Requirement:
In the listing that follows, the lines starting at the one containing "How do I perform: Open the Utilities" and ending at the one containing "Image resolution: width=580" are to be returned exactly, both boundary lines included, and no others.

Records shown:
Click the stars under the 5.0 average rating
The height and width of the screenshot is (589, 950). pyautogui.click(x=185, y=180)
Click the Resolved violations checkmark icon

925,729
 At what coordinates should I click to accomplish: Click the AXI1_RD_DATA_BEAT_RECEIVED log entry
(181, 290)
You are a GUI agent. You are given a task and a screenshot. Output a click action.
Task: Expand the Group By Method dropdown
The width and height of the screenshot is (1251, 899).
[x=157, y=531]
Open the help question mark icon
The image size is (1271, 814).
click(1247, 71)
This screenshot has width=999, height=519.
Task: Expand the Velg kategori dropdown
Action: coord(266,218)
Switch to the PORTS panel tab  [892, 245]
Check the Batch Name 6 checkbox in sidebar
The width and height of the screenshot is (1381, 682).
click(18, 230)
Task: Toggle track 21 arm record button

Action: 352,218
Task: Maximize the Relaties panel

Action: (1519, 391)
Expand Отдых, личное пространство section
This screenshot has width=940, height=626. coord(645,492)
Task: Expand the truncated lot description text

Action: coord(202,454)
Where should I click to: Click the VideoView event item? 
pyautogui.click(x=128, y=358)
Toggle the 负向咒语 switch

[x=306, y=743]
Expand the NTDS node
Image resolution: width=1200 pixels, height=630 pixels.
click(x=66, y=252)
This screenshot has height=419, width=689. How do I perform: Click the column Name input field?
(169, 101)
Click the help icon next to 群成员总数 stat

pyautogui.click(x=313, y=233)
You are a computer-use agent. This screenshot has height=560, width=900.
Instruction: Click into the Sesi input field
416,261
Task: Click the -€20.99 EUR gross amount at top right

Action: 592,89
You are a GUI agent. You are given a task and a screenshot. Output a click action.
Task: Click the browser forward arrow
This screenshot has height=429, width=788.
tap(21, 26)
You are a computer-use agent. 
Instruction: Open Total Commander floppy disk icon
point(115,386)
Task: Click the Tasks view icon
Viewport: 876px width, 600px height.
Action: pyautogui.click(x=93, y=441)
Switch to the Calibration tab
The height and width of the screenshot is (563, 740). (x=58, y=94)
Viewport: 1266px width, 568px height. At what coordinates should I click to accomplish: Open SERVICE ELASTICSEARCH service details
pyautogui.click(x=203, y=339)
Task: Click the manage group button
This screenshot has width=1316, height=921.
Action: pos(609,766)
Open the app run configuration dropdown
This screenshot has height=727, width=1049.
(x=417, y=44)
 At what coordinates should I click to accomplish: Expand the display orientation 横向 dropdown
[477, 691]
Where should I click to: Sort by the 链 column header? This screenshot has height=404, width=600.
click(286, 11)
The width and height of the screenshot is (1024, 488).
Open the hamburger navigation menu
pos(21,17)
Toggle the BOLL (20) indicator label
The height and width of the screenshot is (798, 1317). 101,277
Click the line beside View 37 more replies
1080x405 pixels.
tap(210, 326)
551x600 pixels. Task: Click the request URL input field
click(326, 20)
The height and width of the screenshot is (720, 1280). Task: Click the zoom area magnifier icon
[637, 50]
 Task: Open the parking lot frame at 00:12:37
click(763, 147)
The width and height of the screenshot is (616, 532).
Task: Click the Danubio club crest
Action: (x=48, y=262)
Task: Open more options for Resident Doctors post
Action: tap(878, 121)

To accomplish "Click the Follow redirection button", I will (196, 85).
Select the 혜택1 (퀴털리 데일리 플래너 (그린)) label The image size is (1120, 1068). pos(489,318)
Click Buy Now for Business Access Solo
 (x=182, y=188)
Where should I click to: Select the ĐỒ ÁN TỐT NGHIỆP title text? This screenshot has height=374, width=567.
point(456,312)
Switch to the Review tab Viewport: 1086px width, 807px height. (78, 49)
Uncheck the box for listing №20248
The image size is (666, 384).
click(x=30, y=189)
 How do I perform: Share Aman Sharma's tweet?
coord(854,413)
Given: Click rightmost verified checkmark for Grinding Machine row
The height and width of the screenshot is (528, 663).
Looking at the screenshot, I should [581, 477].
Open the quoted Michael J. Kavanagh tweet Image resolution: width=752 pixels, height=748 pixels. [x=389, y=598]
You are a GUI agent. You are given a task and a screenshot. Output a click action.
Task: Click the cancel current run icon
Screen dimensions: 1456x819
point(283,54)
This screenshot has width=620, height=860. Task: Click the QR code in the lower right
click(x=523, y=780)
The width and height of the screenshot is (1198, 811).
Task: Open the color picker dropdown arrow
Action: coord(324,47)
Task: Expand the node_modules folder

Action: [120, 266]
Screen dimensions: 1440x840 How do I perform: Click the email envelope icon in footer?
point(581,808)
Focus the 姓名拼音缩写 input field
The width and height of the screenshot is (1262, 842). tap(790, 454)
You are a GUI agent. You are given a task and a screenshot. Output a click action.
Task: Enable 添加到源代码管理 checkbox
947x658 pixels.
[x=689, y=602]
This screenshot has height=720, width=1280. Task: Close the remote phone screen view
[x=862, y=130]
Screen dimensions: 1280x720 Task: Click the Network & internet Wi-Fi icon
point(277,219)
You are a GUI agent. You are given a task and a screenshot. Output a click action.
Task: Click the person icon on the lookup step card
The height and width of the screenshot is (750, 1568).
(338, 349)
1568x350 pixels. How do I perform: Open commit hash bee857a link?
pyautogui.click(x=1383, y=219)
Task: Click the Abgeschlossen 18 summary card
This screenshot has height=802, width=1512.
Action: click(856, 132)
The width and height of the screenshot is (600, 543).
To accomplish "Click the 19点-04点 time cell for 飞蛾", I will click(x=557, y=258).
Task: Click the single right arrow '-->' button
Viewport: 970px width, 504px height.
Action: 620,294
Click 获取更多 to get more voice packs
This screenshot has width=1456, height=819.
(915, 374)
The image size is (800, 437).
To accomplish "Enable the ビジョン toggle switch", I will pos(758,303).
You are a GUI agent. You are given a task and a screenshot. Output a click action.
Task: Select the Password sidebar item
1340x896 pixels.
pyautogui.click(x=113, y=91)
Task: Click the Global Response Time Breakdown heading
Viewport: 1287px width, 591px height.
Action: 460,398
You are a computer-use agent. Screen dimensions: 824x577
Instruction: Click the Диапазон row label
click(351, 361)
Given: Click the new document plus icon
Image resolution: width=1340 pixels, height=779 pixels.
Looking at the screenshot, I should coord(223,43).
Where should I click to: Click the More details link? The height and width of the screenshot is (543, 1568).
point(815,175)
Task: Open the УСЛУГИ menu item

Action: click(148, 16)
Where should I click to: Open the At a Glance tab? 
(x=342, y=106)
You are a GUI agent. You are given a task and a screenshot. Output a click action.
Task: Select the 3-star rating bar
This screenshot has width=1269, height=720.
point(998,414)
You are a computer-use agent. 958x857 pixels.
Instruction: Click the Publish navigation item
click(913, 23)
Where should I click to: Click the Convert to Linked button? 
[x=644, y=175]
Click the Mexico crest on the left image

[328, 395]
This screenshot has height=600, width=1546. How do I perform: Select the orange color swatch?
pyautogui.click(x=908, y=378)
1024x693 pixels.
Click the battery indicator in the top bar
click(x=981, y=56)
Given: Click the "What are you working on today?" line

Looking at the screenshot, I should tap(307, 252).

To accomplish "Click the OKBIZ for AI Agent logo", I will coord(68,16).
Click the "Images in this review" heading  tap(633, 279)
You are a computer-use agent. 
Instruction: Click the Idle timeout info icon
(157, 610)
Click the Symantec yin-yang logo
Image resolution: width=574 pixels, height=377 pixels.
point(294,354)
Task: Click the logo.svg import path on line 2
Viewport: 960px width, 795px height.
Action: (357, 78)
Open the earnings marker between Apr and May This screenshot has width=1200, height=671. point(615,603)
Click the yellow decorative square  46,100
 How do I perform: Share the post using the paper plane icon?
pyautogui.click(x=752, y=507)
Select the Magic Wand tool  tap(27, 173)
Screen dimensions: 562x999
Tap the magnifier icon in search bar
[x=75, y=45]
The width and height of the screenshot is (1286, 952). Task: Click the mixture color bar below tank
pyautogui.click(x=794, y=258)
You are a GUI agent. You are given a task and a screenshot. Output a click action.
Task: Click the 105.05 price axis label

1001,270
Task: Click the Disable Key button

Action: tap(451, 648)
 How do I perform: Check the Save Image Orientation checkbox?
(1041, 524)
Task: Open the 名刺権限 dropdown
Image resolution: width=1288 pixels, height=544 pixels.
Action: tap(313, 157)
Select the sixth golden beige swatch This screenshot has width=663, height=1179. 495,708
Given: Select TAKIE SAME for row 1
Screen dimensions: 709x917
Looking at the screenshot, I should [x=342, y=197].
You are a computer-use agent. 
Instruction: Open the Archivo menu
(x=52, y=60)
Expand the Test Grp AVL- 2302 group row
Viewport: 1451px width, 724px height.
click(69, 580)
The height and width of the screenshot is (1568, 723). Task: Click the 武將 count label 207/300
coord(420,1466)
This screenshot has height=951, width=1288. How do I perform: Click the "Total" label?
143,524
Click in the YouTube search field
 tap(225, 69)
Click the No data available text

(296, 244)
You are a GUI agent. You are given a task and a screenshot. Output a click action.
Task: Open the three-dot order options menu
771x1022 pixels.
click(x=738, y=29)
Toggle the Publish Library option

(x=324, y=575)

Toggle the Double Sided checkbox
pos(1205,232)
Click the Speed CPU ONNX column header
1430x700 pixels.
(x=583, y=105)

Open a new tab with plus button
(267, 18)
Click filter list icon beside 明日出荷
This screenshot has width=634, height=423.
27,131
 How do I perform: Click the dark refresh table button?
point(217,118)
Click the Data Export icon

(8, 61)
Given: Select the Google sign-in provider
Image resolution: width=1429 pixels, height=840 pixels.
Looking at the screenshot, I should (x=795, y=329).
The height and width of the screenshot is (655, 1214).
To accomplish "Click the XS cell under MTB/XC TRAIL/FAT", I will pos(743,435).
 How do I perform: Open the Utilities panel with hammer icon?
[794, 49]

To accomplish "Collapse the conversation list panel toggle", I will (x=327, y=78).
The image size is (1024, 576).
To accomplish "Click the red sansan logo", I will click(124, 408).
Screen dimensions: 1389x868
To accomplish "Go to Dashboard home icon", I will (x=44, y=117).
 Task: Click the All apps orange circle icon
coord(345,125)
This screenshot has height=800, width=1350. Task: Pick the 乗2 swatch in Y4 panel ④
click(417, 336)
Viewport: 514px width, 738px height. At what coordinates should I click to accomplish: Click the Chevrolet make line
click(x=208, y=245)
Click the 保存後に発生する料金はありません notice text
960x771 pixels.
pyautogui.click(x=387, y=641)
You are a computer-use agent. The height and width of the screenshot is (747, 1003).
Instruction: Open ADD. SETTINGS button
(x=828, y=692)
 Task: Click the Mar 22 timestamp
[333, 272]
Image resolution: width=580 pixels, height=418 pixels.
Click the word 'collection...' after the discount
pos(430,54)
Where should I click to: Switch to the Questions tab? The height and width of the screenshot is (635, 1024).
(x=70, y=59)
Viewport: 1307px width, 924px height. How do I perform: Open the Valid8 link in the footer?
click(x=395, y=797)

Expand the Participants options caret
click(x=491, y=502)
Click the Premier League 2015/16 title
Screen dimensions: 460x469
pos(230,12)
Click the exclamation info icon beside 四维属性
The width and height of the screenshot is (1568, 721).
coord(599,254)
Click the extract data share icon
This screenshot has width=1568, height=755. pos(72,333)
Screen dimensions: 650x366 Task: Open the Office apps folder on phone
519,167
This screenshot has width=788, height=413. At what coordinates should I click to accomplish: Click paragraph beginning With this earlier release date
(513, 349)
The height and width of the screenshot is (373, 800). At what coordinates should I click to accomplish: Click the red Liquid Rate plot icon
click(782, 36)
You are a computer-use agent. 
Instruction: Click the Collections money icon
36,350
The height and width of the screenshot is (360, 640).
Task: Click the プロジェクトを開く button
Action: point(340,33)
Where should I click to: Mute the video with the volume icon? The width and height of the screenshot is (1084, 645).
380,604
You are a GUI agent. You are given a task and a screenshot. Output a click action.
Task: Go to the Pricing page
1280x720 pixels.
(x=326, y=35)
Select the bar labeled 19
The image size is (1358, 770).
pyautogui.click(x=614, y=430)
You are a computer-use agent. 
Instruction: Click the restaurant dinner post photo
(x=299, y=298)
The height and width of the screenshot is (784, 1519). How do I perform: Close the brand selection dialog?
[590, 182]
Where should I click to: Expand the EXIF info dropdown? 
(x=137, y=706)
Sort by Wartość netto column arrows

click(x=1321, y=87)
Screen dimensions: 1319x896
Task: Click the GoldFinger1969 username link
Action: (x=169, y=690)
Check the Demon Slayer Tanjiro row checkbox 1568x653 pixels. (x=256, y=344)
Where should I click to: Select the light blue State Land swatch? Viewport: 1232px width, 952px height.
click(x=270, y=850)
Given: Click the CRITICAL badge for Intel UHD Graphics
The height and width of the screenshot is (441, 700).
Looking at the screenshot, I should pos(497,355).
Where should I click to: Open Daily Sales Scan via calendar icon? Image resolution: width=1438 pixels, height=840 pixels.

Response to this exercise:
 How do I perform: Open the Utilities panel with hammer icon?
[794, 49]

To accomplish "Collapse the conversation list panel toggle", I will (x=327, y=78).
The image size is (1024, 576).
To accomplish "Click the red sansan logo", I will click(124, 408).
Screen dimensions: 1389x868
To accomplish "Go to Dashboard home icon", I will (x=44, y=117).
 Task: Click the All apps orange circle icon
coord(345,125)
This screenshot has height=800, width=1350. Task: Pick the 乗2 swatch in Y4 panel ④
click(417, 336)
Viewport: 514px width, 738px height. At what coordinates should I click to accomplish: Click the Chevrolet make line
click(x=208, y=245)
Click the 保存後に発生する料金はありません notice text
960x771 pixels.
pyautogui.click(x=387, y=641)
You are a computer-use agent. The height and width of the screenshot is (747, 1003).
Instruction: Open ADD. SETTINGS button
(x=828, y=692)
 Task: Click the Mar 22 timestamp
[333, 272]
Image resolution: width=580 pixels, height=418 pixels.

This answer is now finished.